L’andamento del match, però, ci dirà che la partita c’è stata. Eccome se c’è stata. Musetti gioca un tennis estatico per due set, sembra Federer dei giorni migliori, impressiona per la qualità e la quantità dei colpi, non sbaglia niente. Djokovic per due set è annichilito, confuso, non sa come uscire dalla gabbia tennistica impostagli dal giovanissimo avversario. A 19 anni Lorenzo Musetti sta vivendo un sogno.

Un sogno da cui si dovette però svegliare bruscamente. Dal terzo set in poi quella macchina da tennis che si trova dall’altra parte della rete comincia a macinare. L’incantesimo di rompe. Djokovic in tre set lascia solo un game ad un Musetti svuotato dal punto di vista tecnico e devastato dal punto di vista fisico. Tanto che – e fu scelta tutt’altro che apprezzata – arrivò addirittura al ritiro, sullo 0-4 nel quinto set.

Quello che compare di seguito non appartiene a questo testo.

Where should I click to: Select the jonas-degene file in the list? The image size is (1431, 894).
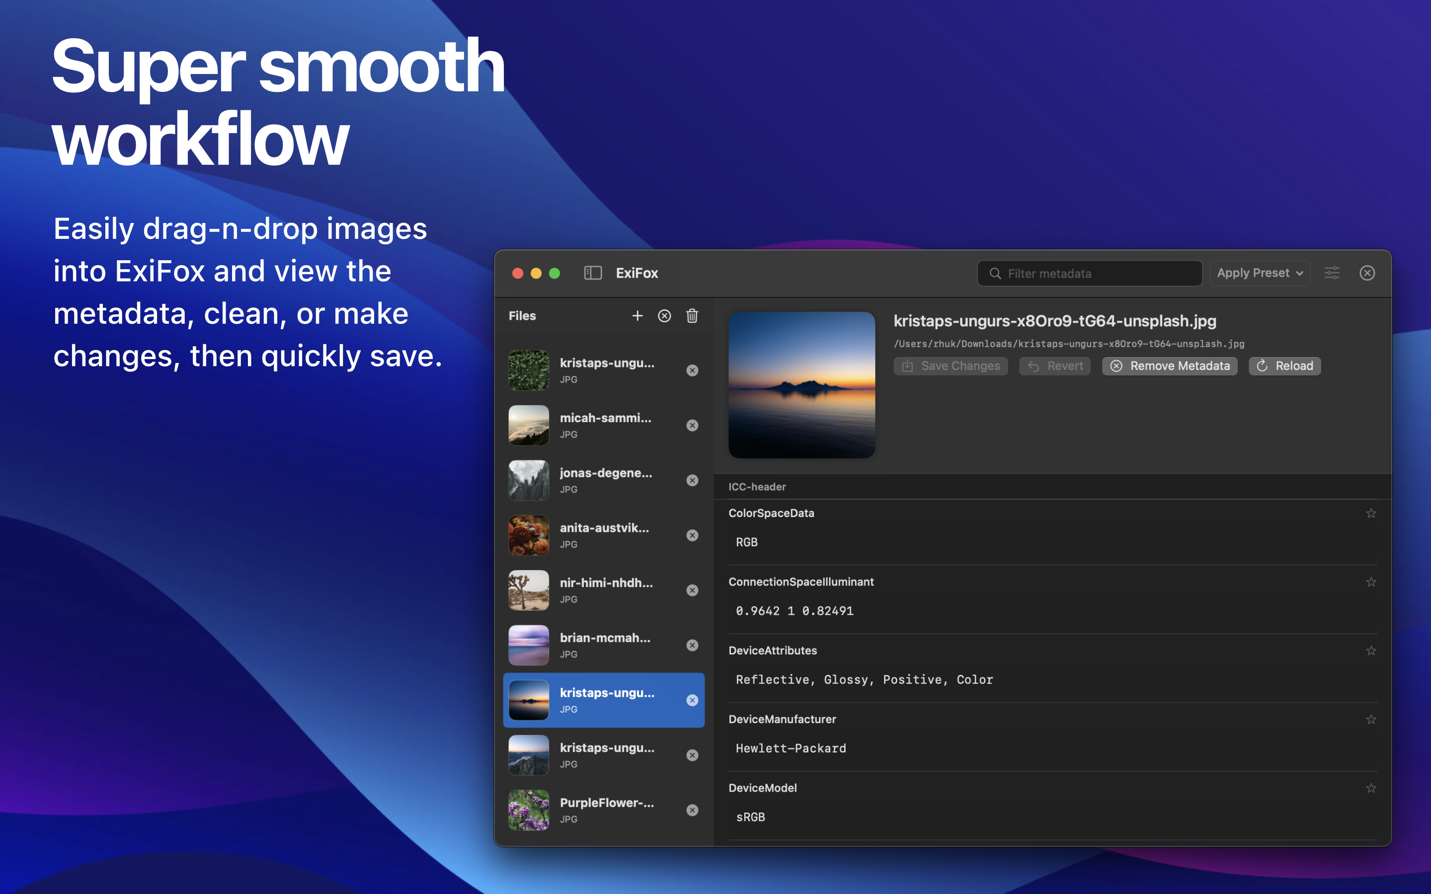pos(603,480)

Da quel giorno in poi, per Lorenzo Musetti da Carrara, è cambiato tutto. Da quel 7 giugno, infatti, non vince più una partita. Compresa quella contro Nole, siamo a sei sconfitte consecutive, su tre superfici diverse, la maggior parte delle quali contro giocatori dietro di lui in classifica (Musetti attualmente è numero 58 del mondo).

È chiaro che qualcosa non sta funzionando. Lungi da noi dare giudizi definitivi. Abbiamo visto anche con Jannik Sinner che non si può chiedere a ragazzi poco più che maggiorenni di vincere tutto e subito, di reggere mentalmente senza avere pause, di non avere passaggi a vuoto. E infatti non lo facciamo.

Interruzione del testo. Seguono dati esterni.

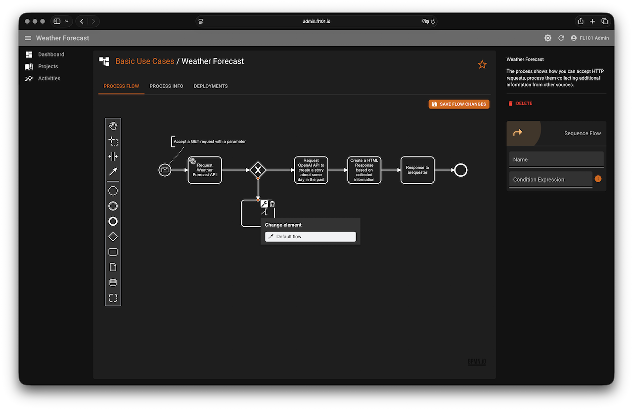Follow the Basic Use Cases breadcrumb link
The height and width of the screenshot is (410, 633).
[144, 61]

Però si può provare ad analizzare il momento di Musetti e quello che potrebbe averlo portato a questo passaggio a vuoto. Dopo il Roland Garros, infatti, ci sono stati due “fatti” che potrebbero aver inciso negativamente ultime prestazioni del classe 2002 toscano: il primo è la maturità e la pausa che si è dovuto prendere nella preparazione della stagione sull’erba, il secondo sono state le Olimpiadi e il fatto che non abbia potuto dare continuità al suo tennis in situazioni per lui più confortevoli.

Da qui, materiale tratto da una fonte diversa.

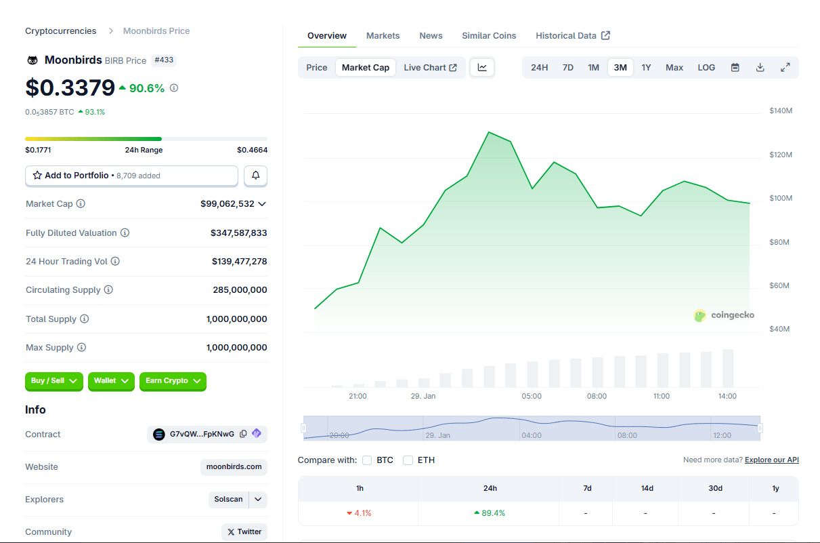Viewport: 820px width, 543px height.
Task: Copy the contract address
Action: [x=243, y=434]
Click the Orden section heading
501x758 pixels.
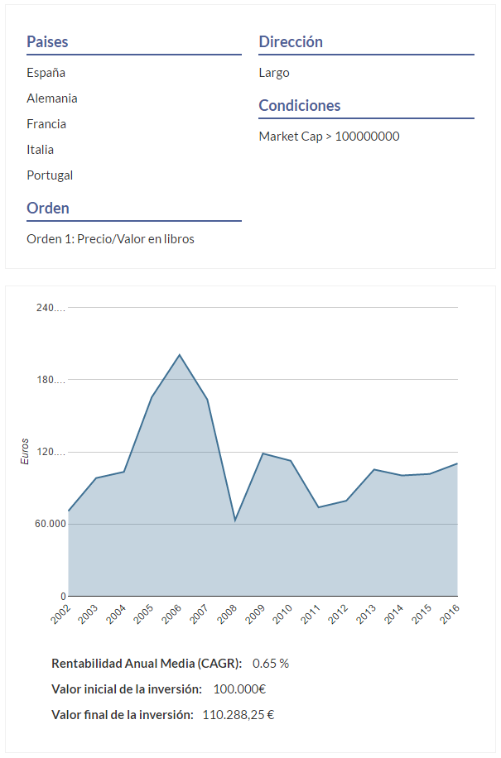coord(48,209)
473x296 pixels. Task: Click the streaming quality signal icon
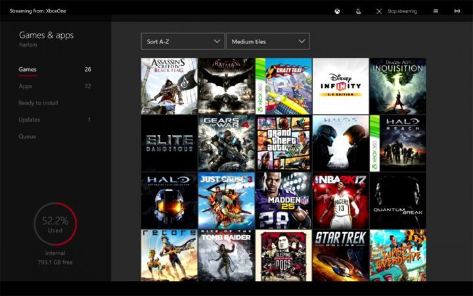pos(457,11)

Ovviamente non stiamo dicendo che Musetti non avrebbe dovuto impegnarsi per ottenere la maturità o che abbiamo sbagliato a rincorrere il sogno olimpico, ci mancherebbe altro. Però la sensazione è che quando questo ragazzo perde ritmo, allora ne paga immediatamente le conseguenze. Era già successo lo scorso anno dopo l’infortunio patito in Sardegna ad un passo dalla sua prima finale Atp. Da quel momento in poi entrò in crisi e ne uscì solo con l’exploit di Acapulco nel marzo 2021.

Di sicuro ci sono delle questioni tecniche, tattiche e fisiche da affrontare, ed è normale che sia così visto che parliamo di un ragazzo di 19 anni che fino all’anno scorso non aveva mai giocato un torneo Atp. Però l’impressione è che Musetti sia uno di quei giocatori che acquisisce fiducia solo giocando: più gioca, più entra in ritmo, più trova fiducia, più vince. Un circolo virtuoso che si autoalimenta.

Certo, deve imparare a gestire anche passaggi in cui inevitabilmente giocherà un po’ meno, magari dei passaggi in cui arriveranno più sconfitte che vittorie. Anche perché a questi livelli l’equilibrio è fondamentale: non si può pensare di giocare sempre, né tanto meno di vincere sempre. Altrimenti è un attimo a rompere il cerchio.